Pek çok kişi kabul etmekte zorlansa hatta inkâr etse de Diyanetin asıl görevi tipik bir toplum mühendisliği işidir.

Bu görevinden dolayı irad edilen hutbelerle devlet ve hükûmetin aldığı kararlarla oluşan gündemler nedeniyle insanlarda oluşan tepkileri ve halkın hükümete karşı oluşabilecek öfkesini söndürmede paratoner görevini yapmakla görevlidir.

Hâlbuki asıl vazifesi İnsanların devlet ve millet hayatını İslam dininin kuralları ile milletin örf, ahlak ve kültürüne dair oluşan prensiplere düzenlemek olarak zannedilmektedir.

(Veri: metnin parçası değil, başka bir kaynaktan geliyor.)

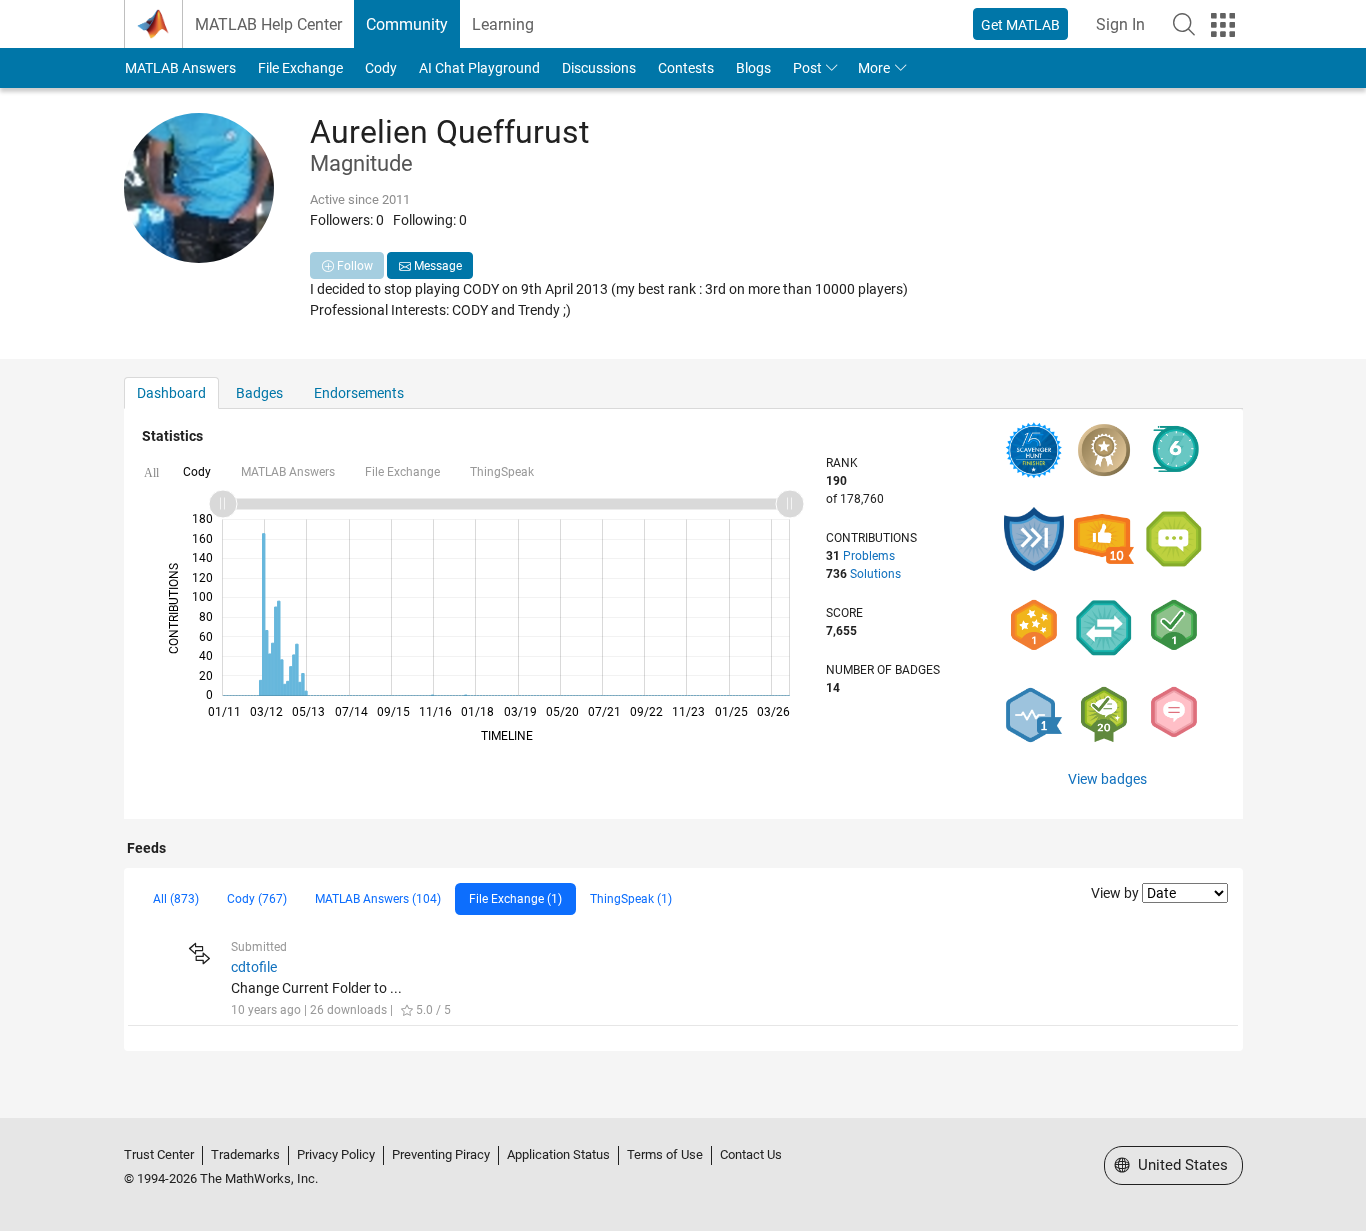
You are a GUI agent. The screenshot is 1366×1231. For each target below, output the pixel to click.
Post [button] (807, 68)
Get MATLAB (1020, 25)
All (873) (176, 899)
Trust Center (159, 1154)
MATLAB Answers (180, 68)
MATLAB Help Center (268, 24)
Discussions (599, 68)
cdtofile (254, 967)
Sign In (1120, 24)
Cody (381, 68)
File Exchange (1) (515, 899)
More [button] (874, 68)
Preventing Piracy (441, 1154)
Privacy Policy (336, 1154)
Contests (686, 68)
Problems (869, 556)
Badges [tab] (259, 393)
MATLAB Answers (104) (378, 899)
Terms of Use (665, 1154)
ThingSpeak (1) (631, 899)
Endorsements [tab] (359, 393)
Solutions (875, 574)
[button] (1184, 24)
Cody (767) (257, 899)
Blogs (753, 68)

Bundan dolayıdır ki her kesim, cemaat, dini grup, mezhep, tarikat ve anlayış mensuplarının Diyanet İşleri Başkanlığından farklı beklentileri oluşmaktadır.

Hatta bu beklentiler zaman zaman bu cemaat ve grupların diyaneti ele geçirme ve hakim olmak için verdikleri savaşlara bile neden olmuştur.

Bu sebeple Diyanet'in cuma hutbelerinin içeriği bu gruplar için son derecede önemli olmakta, hutbeleri sahiplenmek Diyaneti sahiplenmekle, karşı çıkmakta Diyanete karşı çıkmakla eşdeğer görülmektedir.

Bu kabul ve ret edişler Diyanet İşleri Başkanının değişmesiyle hutbelerin hem dilinin hem de içeriğinin değişmemesi konularında karşı çıkanlar kadar, aynen devam etmeliydi gibi yorumlar yapanları da karşı karşıya getirmektedir.

Bu karşı gelişlerin en açık örneği 2 yıldır yaşadığımız Gazze soykırımı sebebiyle irad edilen Cuma hutbeleridir.

7 Ekim 2023 tarihinde HAMAS’ın "El Aksa Tufanı Operasyonu" olarak adlandırdığı operasyonun başlamasıyla yeni bir evreye giren Filistin’in işgali ile Gazze'nin çektiği zulüm, yaşadığı acının dünya çapında konuşulur olmasıyla ne zaman milletin devletten ve hükümetten farklı bir eylem ve yardım planı uygulaması beklenir olsa gecikmeden Diyanetin sahaya sürüldüğü görülmüştür.

Diyanet bu anlamda Cuma hutbelerinde devlet ve millet yöneticilerinin de Müslüman olduğu, hükûmetler nezdinde Gazze konusunda girişimlerin yapıldığı, zalimlerle işbirliğin haram olduğu mealindeki söylemleriyle görevini yapmış olmaktadır.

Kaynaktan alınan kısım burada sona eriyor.